Pada makalah penenilitan ini saya juga menggunakan studi literatur untuk mendapatkan konstruksi-konstruksi ideal dan komperehensif terhadap persoalan penelitian tersebut. Pengamatan lapangan dengan didukung studi literatur secara komperehensif dapat mengkomparasi aspek-aspek historis, visual, artistik, estetik dan filosofis melalui pendekatan kajian semiotika visual. Dengan demikian memungkinkan saya melakukan pengembaraan wacana dan menemukan persoalan-persoalan yang dapat dipetakan dalam menguatkan dugaan-dugaan. Hipotesa seputar pengaruh perkembangan cybercultures, life style, dan paradigma cyber-architecture yang belakangan menggejala dalam praktik arsitektur kian marak dibicarakan dapat diuraikan secara proporsional.
4. HASIL DAN PEMBAHASAN
A. Menduga Wajah Arsitektur Kita: Kontekstualisme dan Postmodernisme
Pada tahun 1960-an merupakan titik balik sebagai koreksi terhadap arsitektur modern. Di era modern tersebut muncul protes dari para arsitek terhadap pola-pola yang monotis karena pada dasarnya arsitektur modern berkesan monoton dan jauh dari kesan ekspresif yang dapat mempresentasikan jiwa jaman. Maka melahirkan aliran baru yaitu aliran posmodern sebagai penyikapan terhadap potensi terbukanya ruang eksperimentatif dan peluang lahirnya karya posmo yang lebih inovatif. Visi arsitektur posmodern menembus batas, meninjau masa lalu dan masa depan menyatukan seni dan ilmu lain. Arsitektur yang melepaskan diri dari aturan moderenisme, regionalisme atas internasionalisme dan representasi fiksional atas bentuk geometris dan representasi fiksional dan menunjukkan eksklusivitas bangunan bukan simbol dari mesin dan konstruksi sebagai bagian dari proses arsitektur. Kemudian muncul konsep kontekstualisme dalam arsitektur sesuai dengan konteks penyajian visualisasi yang ideal antara bangunan sebelumnya dengan bangunan baru secara kohesif (menyatu). Rancangan arsitektur baru harus mampu memperkuat dan mengembangkan karakteristik dari penataan lingkungan, ramah atau setidaknya mempertahankan pola yang sudah ada. Suatu bangunan harus mengikuti langgam dari lingkungannya dan menyesuaikan diri dengan konteksnya dan memiliki kesatuan visual dengan lingkungan dan memiliki karakteristik kontekstual merupakan alat pengembangan yag memungkinkan untuk dapat dipertahankan dalam konteks baik.
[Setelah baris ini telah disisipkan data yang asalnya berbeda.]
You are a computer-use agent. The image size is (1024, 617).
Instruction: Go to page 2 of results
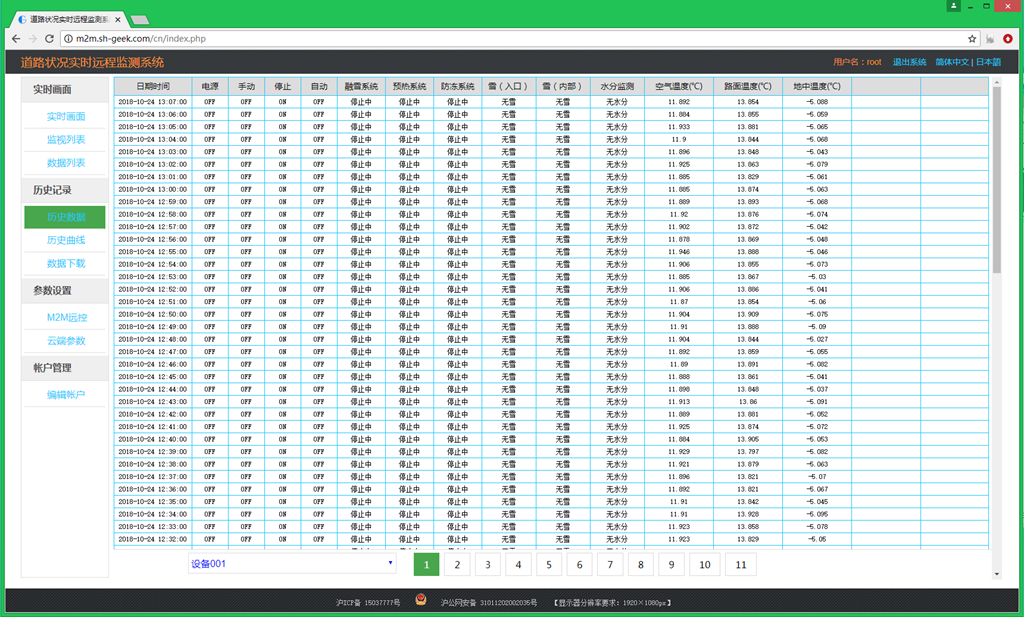(457, 565)
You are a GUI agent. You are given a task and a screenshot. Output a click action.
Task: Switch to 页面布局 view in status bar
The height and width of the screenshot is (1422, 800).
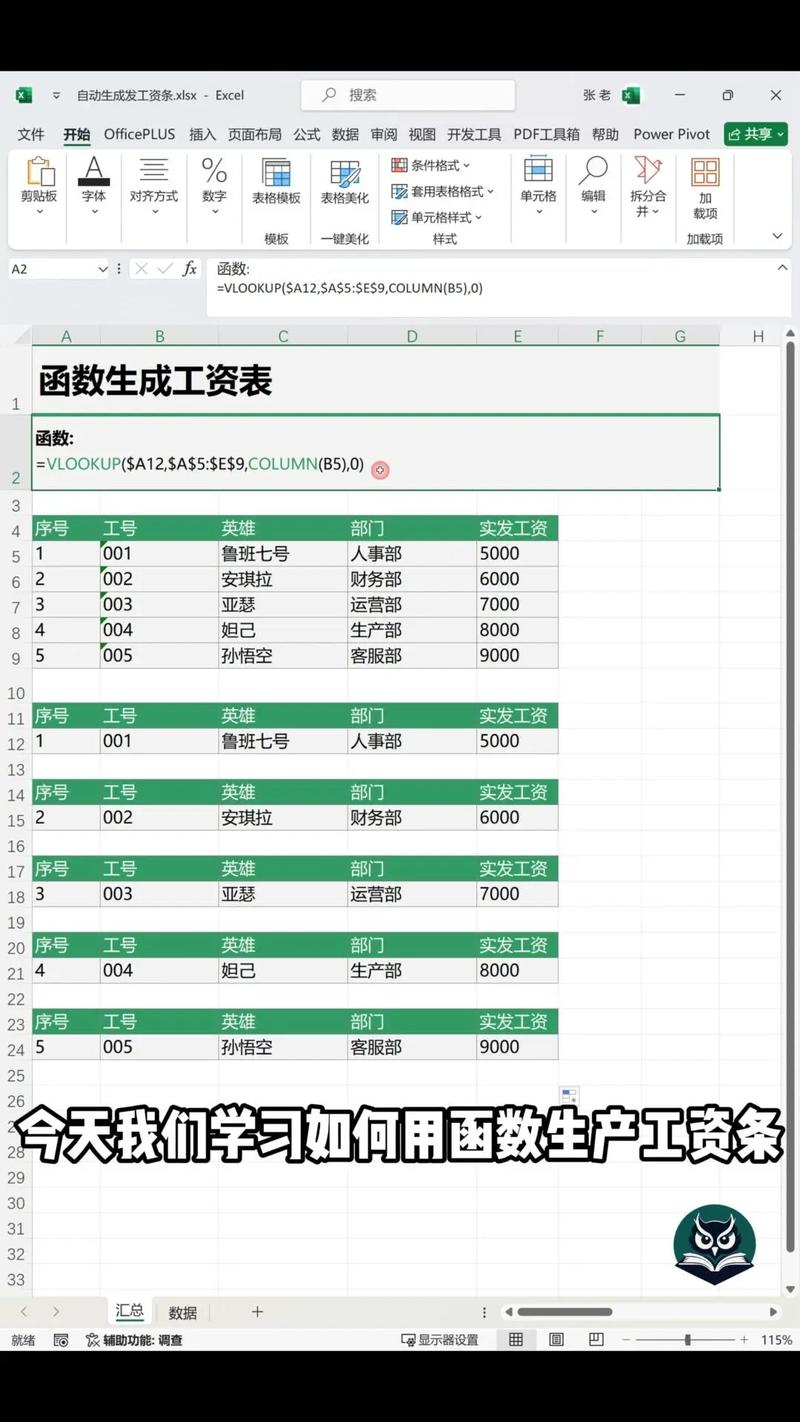(x=556, y=1340)
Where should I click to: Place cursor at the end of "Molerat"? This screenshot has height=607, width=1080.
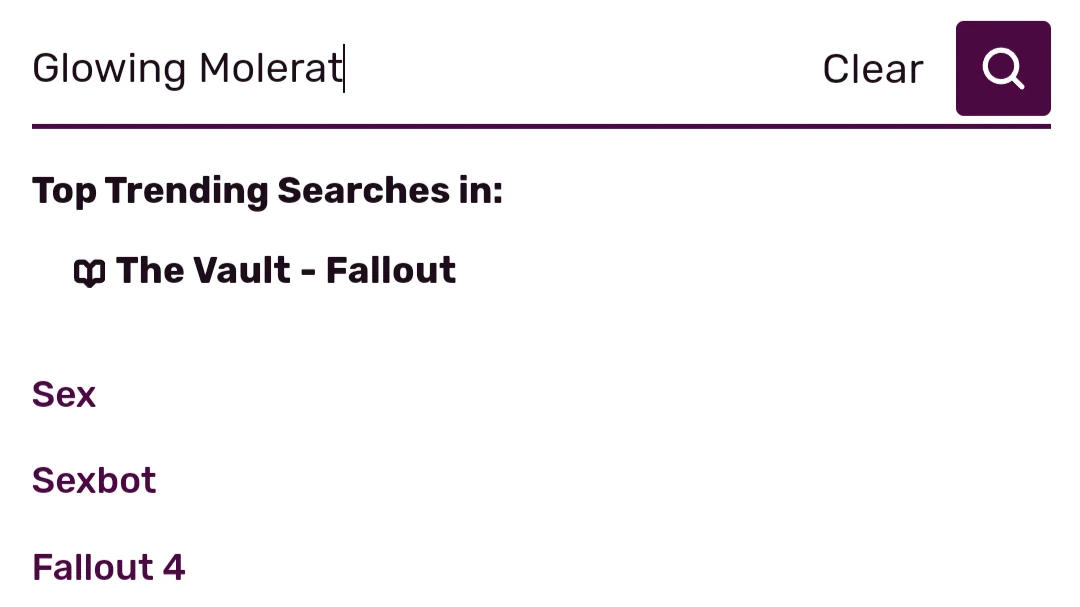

Arsitektur kontekstual diklasifikasikan menjadi dua: Pertama, kontras yang berguna dalam menciptakan lingkungan urban. Kontras menjadi salah satu strategi desain yang paling berpengaruh bagi seorang perancang. Apabila diaplikasikan dengan baik dapat menjadi fokus dan citra aksen pada suatu kawasan kota. Brent C. Brolin menyatakan bahwa kontras bangunan modern dan kuno bisa merupakan sebuah harmoni. Kedua, kadang suatu lingkungan menuntut keserasian/keselarasan, hal tersebut dilakukan dalam rangka menjaga keselarasan dengan lingkungan yang sudah ada. Bangunan baru lebih menghargai dan memperhatikan konteks dimana bangunan itu berada, kemudian bersama-sama menjaga dan melestarikan “tradisi” yang telah berlaku sebelumnya. Sehingga kehadiran satu atau sekelompok bangunan baru lebih menunjang dan rival karakter bangunan sebelumnya walaupun terlihat dominan (secara kuantitas). Kontekstualisme sebuah teknik desain yang dikembangkan untuk memberikan jawaban khusus atas lansekap morfologis, tipologis, pragmatis, pluralistik dan fleksibel, serta berorientasi pada kaidah khusus. Kontekstualisme merupakan persoalan keserasian dan kesinambungan visual, memoar dan makna dari urban fabric. Prinsip kontekstualisme bahwa gaya arsitektur selalu menjadi bagian fragmentasi integrated gaya arsitektur secara luas. Pendekatan dan pemikiran arsitektural disesuaikan untuk situasi tertentu dengan merekonstruksi identitas diri melalui artikulasi visual pada karya terbaik citra arsitektural yang khas dan personal.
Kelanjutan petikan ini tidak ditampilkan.